DRM: Short for digital rights management, a system for protecting the copyrights of data circulated via the Internet by enabling secure distribution and/or disabling illegal distribution of the data. Typically, a DRM system protects intellectual property by either encrypting the data so that it can only be accessed by authorised users or marking the content with a digital watermark or similar method so that the content can not be freely distributed.

Vulnerability scanning: The automated process of proactively identifying vulnerabilities of computing systems in a network in order to determine if and where a system can be exploited and/or threatened. While public servers are important for communication and data transfer over the Internet, they open the door to potential security breaches by threat agents, such as malicious hackers. Vulnerability scanning employs software that seeks out security flaws based on a database of known flaws, testing systems for the occurrence of these flaws and generating a report of the findings that an individual or an enterprise can use to tighten the network’s security.
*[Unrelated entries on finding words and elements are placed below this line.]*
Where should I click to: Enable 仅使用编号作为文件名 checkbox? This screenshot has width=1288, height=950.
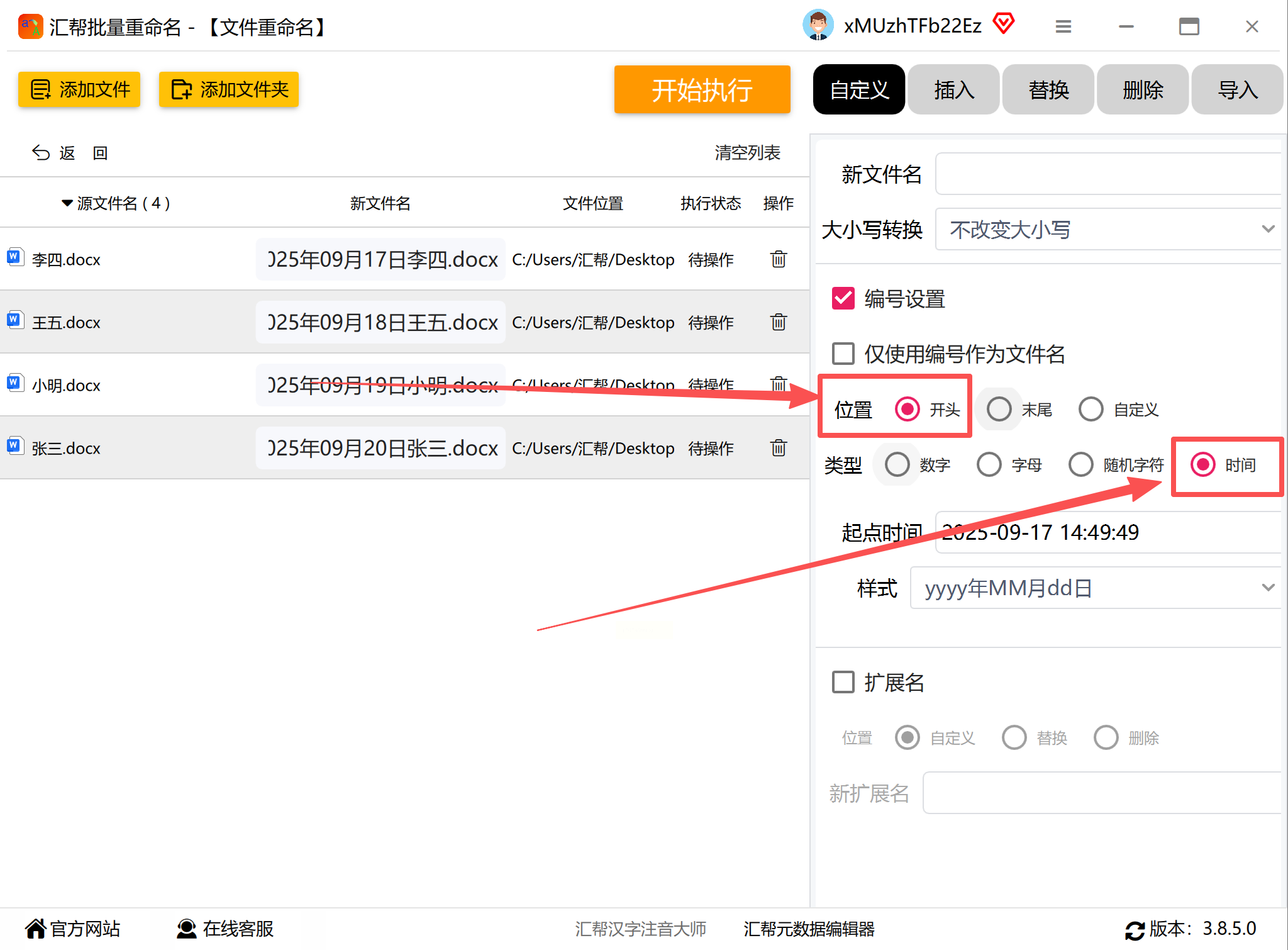[x=843, y=354]
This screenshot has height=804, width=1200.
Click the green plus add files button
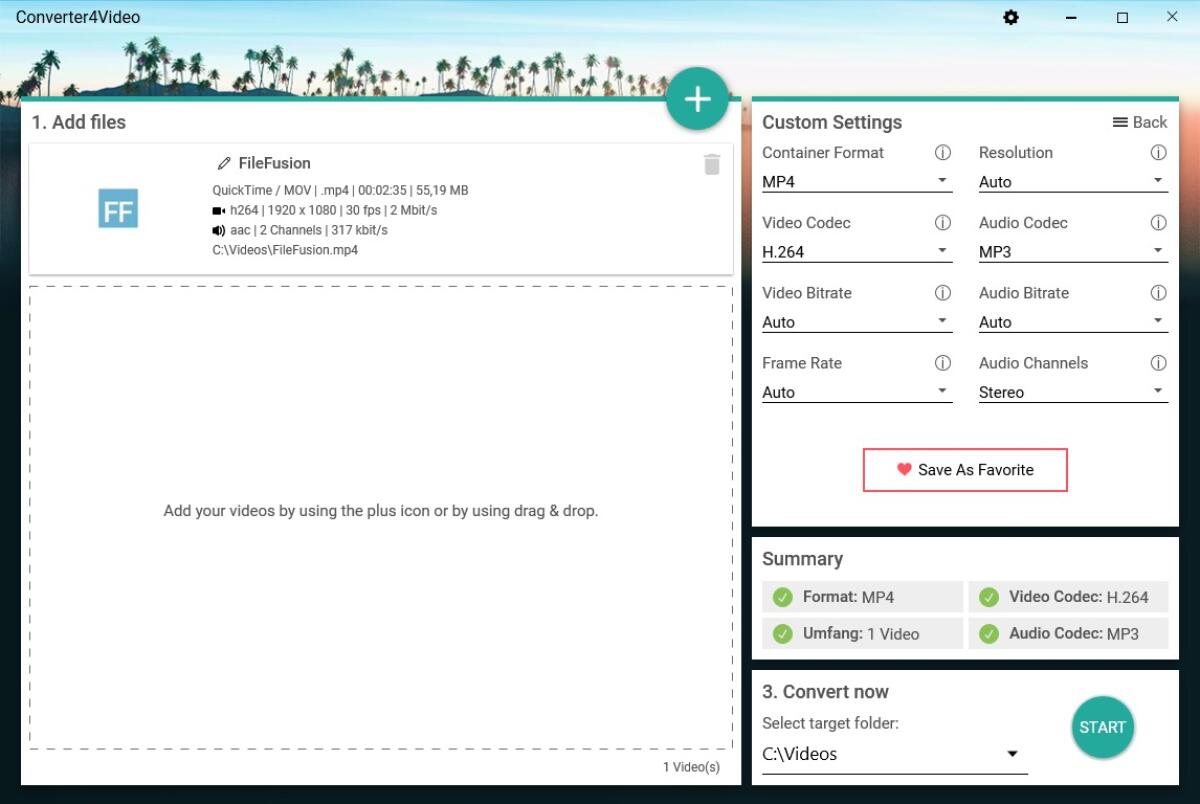(697, 99)
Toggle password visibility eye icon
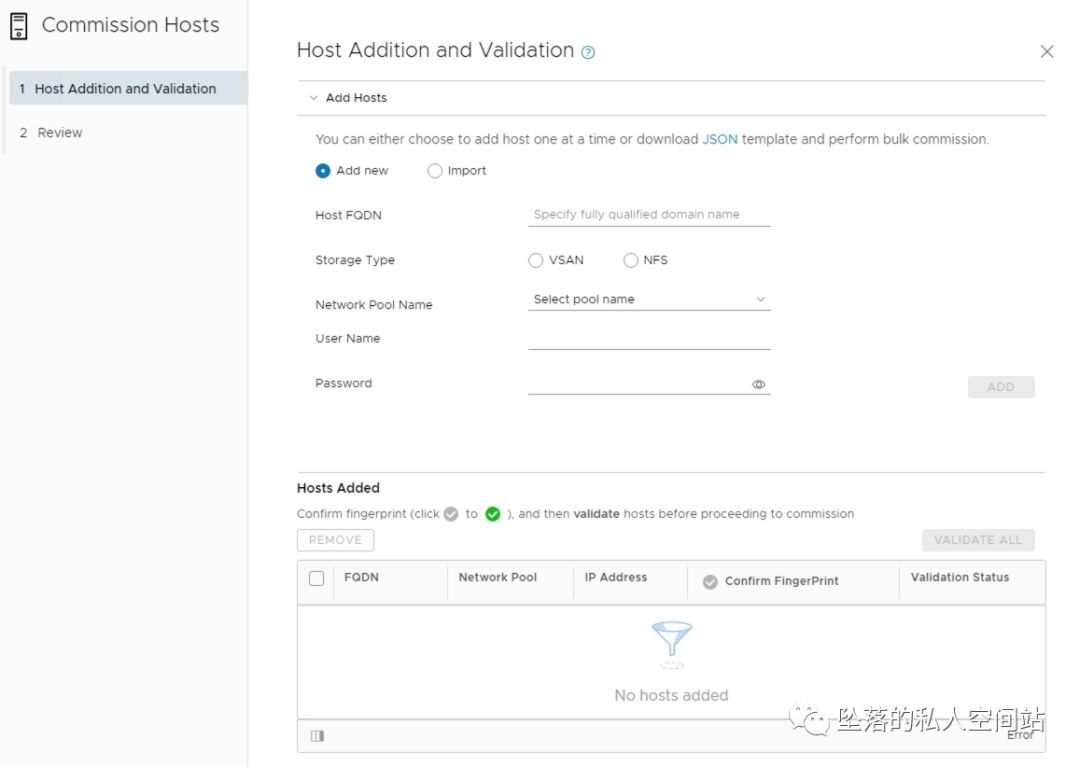The height and width of the screenshot is (767, 1080). click(758, 384)
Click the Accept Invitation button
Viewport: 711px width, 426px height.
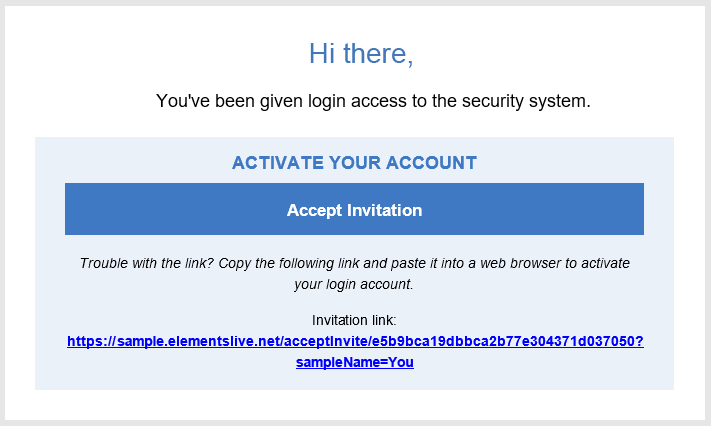tap(354, 209)
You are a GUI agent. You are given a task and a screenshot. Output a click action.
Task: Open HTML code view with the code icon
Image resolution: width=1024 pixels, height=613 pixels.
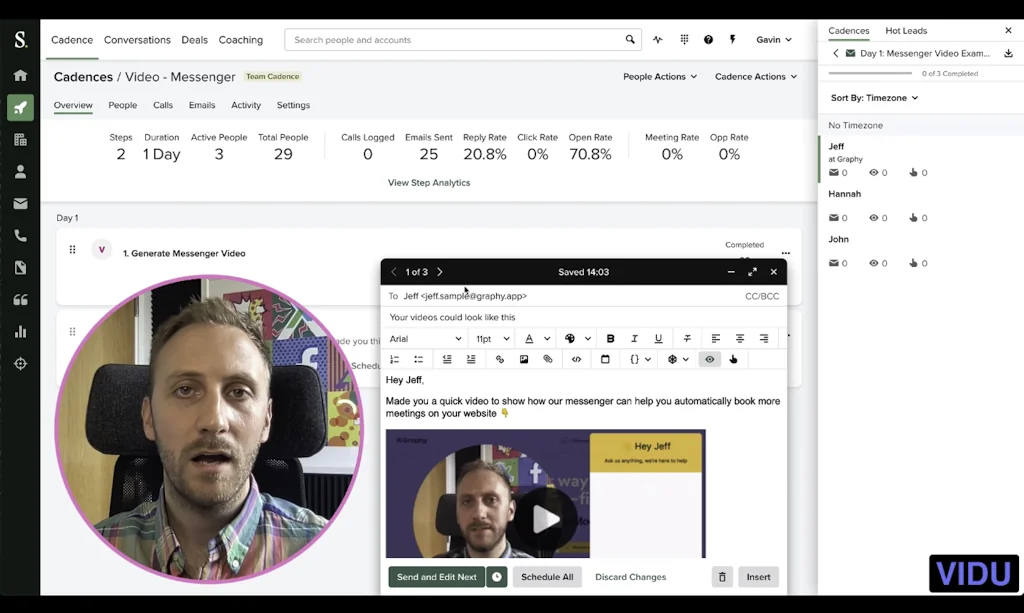577,358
Keyword stuffing: A SEO technique used by Web designers to overload keywords onto a Web page so that search engines will read the page as being relevant in a Web search. Because search engines scan Web pages for the words that are entered into the search criteria by the user, the more times a keyword appears on the Web page the more relevancy the search engine will assign to the page in the search results (this is only one way that search engines determine relevancy, however.) Search engines often penalize a site if the engine discovers keyword stuffing, as this practice is considered poor netiquette, and some search engines will even ban the offending Web pages from their search results.